There is one span to output from the data below: the lines starting at the line with "Task: Click thread icon for 螺紋3" and ending at the line with "The width and height of the screenshot is (750, 420).". Output it exactly, ends included, nothing more.

Dataset records:
--

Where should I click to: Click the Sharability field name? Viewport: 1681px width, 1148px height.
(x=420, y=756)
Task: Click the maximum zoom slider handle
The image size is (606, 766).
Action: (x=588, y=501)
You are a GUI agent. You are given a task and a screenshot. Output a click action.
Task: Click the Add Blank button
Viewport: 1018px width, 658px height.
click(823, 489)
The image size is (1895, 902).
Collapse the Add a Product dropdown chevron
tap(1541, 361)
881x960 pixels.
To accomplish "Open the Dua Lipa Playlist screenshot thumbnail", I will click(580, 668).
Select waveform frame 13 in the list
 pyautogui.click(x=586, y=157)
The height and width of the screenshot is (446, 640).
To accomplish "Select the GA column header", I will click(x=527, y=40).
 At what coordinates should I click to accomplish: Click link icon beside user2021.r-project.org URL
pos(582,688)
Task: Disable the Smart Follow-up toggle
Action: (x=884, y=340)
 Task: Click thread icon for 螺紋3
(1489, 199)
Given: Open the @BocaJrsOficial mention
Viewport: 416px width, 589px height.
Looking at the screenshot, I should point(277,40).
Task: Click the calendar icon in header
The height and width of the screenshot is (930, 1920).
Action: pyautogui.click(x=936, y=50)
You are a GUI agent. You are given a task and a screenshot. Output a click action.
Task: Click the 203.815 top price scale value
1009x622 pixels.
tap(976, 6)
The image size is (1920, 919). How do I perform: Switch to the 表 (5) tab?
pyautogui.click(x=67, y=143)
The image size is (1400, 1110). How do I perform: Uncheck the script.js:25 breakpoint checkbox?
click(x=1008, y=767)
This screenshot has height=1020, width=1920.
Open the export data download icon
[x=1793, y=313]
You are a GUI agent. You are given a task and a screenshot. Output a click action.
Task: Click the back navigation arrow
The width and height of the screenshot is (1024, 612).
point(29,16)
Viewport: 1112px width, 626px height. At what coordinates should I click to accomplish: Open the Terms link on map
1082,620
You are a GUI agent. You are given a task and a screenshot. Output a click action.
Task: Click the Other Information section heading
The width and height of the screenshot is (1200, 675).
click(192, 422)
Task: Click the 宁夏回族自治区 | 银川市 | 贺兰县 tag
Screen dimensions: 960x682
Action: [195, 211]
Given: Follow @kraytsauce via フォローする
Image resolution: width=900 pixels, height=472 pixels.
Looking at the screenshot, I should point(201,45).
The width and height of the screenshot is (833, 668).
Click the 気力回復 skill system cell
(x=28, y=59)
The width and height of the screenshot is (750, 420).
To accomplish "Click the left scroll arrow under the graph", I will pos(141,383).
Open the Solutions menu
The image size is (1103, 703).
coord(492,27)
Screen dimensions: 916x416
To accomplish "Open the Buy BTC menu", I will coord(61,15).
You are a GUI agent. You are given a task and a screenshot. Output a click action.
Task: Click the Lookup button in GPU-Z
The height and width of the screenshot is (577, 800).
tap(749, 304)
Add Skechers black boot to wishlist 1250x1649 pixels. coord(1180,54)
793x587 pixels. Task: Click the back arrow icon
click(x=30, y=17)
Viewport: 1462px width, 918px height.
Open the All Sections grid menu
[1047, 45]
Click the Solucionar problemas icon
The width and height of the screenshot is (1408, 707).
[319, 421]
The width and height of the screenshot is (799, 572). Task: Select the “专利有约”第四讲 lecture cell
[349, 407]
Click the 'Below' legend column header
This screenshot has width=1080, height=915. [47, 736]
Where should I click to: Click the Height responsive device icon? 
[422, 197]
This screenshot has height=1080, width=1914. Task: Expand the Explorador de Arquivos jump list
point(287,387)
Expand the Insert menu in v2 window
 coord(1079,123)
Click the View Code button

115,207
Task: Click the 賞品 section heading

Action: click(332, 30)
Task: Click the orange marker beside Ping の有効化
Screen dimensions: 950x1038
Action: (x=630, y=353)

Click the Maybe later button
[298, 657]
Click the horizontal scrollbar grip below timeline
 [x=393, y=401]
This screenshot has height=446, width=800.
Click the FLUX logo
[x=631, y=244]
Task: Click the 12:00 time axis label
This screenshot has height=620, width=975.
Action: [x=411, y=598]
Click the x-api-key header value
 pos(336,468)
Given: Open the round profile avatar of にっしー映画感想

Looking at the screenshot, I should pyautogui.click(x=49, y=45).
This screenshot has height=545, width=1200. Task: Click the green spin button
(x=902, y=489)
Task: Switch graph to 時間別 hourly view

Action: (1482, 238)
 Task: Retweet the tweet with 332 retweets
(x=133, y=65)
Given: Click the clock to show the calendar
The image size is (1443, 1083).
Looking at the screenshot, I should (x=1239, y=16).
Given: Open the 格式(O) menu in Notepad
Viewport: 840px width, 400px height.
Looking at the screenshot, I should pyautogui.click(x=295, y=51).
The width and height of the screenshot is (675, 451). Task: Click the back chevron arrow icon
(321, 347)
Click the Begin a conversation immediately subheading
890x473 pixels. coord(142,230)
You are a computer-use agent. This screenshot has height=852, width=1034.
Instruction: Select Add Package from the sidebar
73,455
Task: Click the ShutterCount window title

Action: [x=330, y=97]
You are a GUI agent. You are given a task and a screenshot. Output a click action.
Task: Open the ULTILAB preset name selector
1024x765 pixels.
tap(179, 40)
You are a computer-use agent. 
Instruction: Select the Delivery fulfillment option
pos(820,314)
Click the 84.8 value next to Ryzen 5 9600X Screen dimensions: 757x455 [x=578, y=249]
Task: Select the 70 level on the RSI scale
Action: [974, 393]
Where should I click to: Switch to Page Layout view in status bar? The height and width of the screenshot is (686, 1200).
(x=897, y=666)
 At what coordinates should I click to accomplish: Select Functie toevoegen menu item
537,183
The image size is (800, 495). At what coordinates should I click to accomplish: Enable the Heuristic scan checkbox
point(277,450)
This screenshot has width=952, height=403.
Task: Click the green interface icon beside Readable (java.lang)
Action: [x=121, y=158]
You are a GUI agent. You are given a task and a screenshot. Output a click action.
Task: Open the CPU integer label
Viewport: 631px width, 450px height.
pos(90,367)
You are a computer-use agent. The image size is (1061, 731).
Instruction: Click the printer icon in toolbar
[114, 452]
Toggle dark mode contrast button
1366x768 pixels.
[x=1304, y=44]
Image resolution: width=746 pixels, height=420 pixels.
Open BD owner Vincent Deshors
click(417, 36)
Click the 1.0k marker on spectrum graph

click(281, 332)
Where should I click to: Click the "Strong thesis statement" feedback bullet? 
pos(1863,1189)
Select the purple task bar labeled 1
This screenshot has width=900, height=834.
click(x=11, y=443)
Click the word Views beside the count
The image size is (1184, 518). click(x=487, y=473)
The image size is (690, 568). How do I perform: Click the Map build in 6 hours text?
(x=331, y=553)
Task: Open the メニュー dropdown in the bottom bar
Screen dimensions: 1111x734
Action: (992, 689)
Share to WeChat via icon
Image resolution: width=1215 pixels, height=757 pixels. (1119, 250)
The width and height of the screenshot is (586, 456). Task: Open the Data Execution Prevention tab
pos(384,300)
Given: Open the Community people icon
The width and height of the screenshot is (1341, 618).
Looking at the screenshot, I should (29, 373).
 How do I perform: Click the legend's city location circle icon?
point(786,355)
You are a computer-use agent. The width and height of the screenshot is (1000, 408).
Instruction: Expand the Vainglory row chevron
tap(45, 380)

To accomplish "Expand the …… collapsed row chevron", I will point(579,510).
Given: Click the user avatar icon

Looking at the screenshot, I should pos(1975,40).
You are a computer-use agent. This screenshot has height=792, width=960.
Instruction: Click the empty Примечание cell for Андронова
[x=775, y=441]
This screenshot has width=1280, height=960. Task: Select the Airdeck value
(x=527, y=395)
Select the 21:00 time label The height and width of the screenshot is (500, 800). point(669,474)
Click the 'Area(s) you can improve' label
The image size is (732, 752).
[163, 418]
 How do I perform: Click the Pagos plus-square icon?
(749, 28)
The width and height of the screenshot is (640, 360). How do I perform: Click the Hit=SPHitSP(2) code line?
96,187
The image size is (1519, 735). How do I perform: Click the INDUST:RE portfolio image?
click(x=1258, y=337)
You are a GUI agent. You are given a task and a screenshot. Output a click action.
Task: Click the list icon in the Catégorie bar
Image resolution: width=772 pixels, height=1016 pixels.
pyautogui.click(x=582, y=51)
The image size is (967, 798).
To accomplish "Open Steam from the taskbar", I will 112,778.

--

Exercise answer:
 Task: Click thread icon for 螺紋3
(1489, 199)
Given: Open the @BocaJrsOficial mention
Viewport: 416px width, 589px height.
Looking at the screenshot, I should point(277,40).
Task: Click the calendar icon in header
The height and width of the screenshot is (930, 1920).
Action: pyautogui.click(x=936, y=50)
You are a GUI agent. You are given a task and a screenshot. Output a click action.
Task: Click the 203.815 top price scale value
1009x622 pixels.
tap(976, 6)
The image size is (1920, 919). How do I perform: Switch to the 表 (5) tab?
pyautogui.click(x=67, y=143)
The image size is (1400, 1110). How do I perform: Uncheck the script.js:25 breakpoint checkbox?
click(x=1008, y=767)
This screenshot has height=1020, width=1920.
Open the export data download icon
[x=1793, y=313]
You are a GUI agent. You are given a task and a screenshot. Output a click action.
Task: Click the back navigation arrow
The width and height of the screenshot is (1024, 612).
point(29,16)
Viewport: 1112px width, 626px height. At what coordinates should I click to accomplish: Open the Terms link on map
1082,620
You are a GUI agent. You are given a task and a screenshot. Output a click action.
Task: Click the Other Information section heading
The width and height of the screenshot is (1200, 675).
click(192, 422)
Task: Click the 宁夏回族自治区 | 银川市 | 贺兰县 tag
Screen dimensions: 960x682
Action: [195, 211]
Given: Follow @kraytsauce via フォローする
Image resolution: width=900 pixels, height=472 pixels.
Looking at the screenshot, I should point(201,45).
The width and height of the screenshot is (833, 668).
Click the 気力回復 skill system cell
(x=28, y=59)
The width and height of the screenshot is (750, 420).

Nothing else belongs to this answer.